How many of you are sick of people asking, “how are you doing?”
Perhaps, their question comes from a place of genuine concern, but more often than not this greeting seems a meaningless platitude.
You respond, time and again, “Doing good, and yourself?”
What would happen if we actually answered this question with how we were truly feeling?
Well, actually, I am knee-deep in midterms.Overwhelmed by a planner full of deadlines; feeling incompetent as a student, friend and person. I am worried about the big things and the little things, so much so that I can’t sleep.Each hour, I contemplate the reasons for my existence and wonder if all this effort will be worth it.
(Takes a deep breath) But hey, thanks for asking!
We say, “I’m doing fine,” but the sleepless, hollow look in your eyes says otherwise.
When did we start believing that our lives needed to ‘fine and dandy’ 24/7?
That’s such an impossible standard to impose on ourselves, yet, we “put our fake face on and pretend now.”
I wonder if we are unable to be real with people because that would require us to be real with ourselves.

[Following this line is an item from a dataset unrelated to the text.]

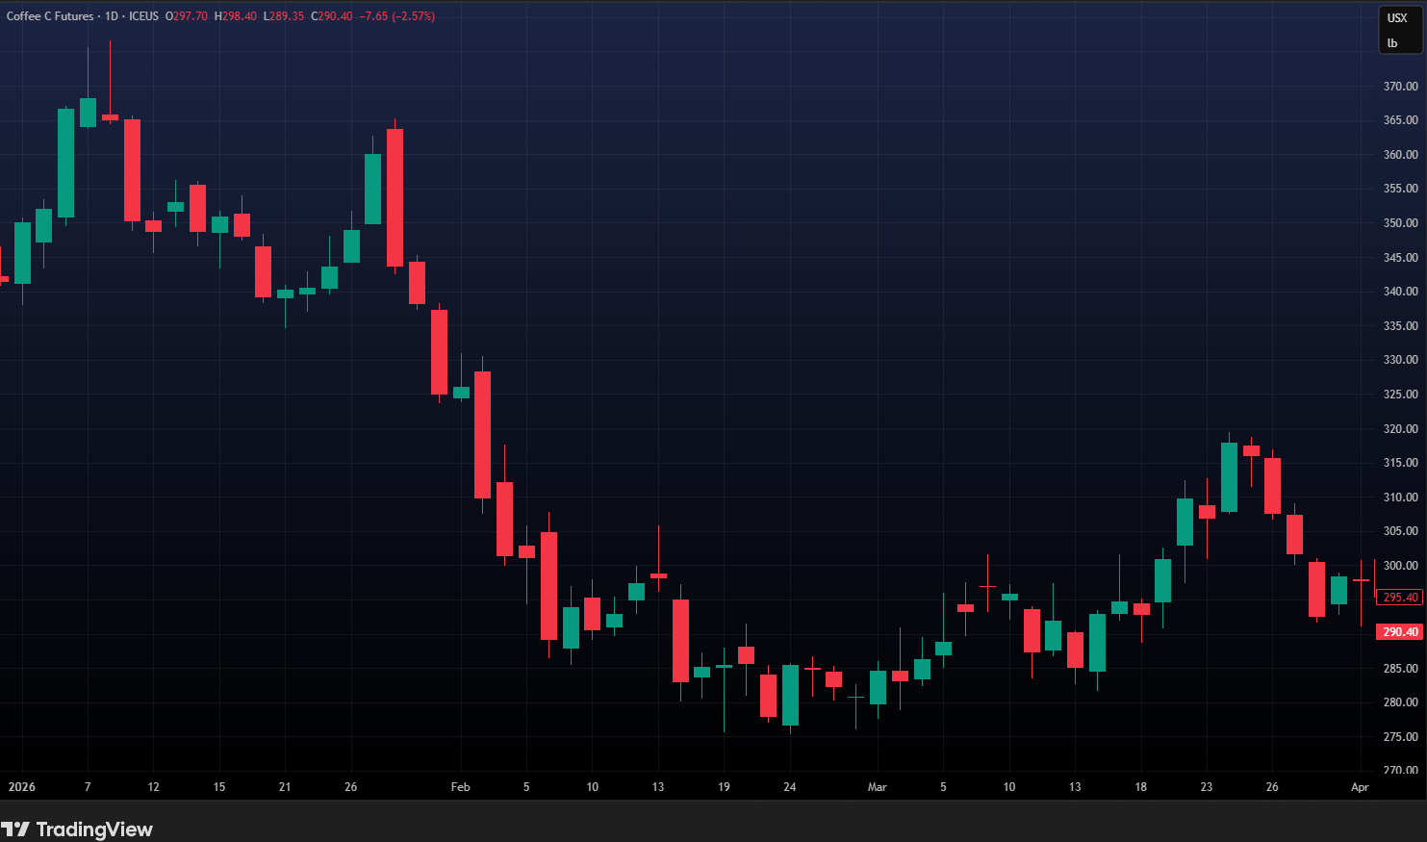
Task: Click the ICEUS exchange label
Action: click(x=143, y=16)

Have we become so competent in the age-old game of make-believe that we have convinced ourselves of this paradisal reality?
As a generation that grew up on Disney, we see characters that ‘whistle why they work’ and never seem to break a sweat, let alone break down.

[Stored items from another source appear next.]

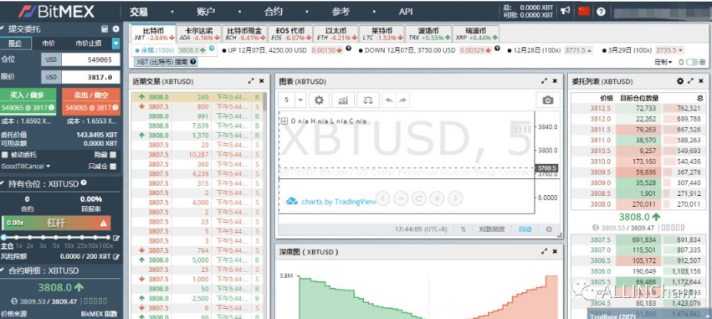Open announcements megaphone icon in header

[566, 11]
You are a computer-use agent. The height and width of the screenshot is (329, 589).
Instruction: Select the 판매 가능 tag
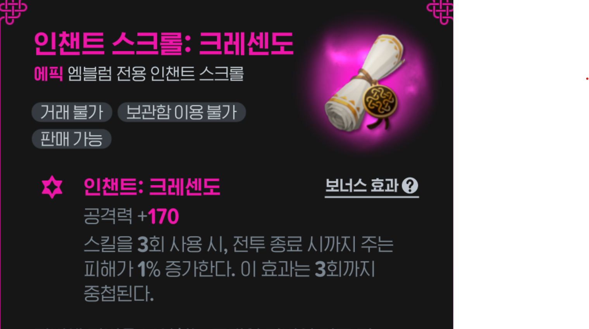click(71, 139)
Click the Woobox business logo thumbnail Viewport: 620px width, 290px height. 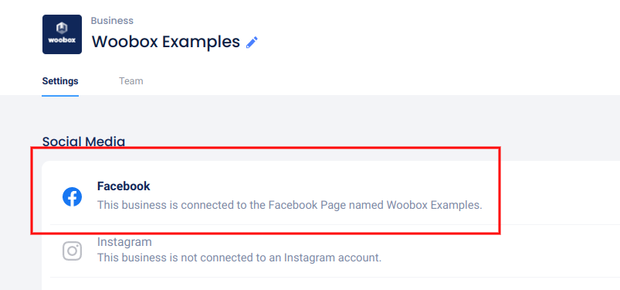tap(62, 35)
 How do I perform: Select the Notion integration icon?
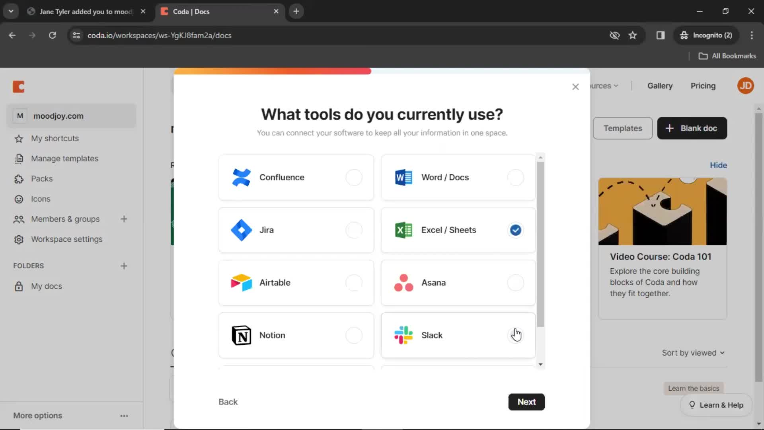(x=242, y=335)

Our social media is littered with pictures of our filtered lives.Do they tell the real story of our day-to-day?More likely, they tell the story we fabricate when we say “I’m doing fine.”
Fine, huh?
Next time someone asks the inevitable question, respond truthfully and see their response.
I already tried this.What happened was a real conversation, about real problems, with an unfiltered friend.
After answering the platitude authentically, I felt lighter.
Did my friend fix all my problems? No.Did they rid me of all anxiety? No.
Did they make me feel less alone? Yes!
Community is what happens when we let people see our mess.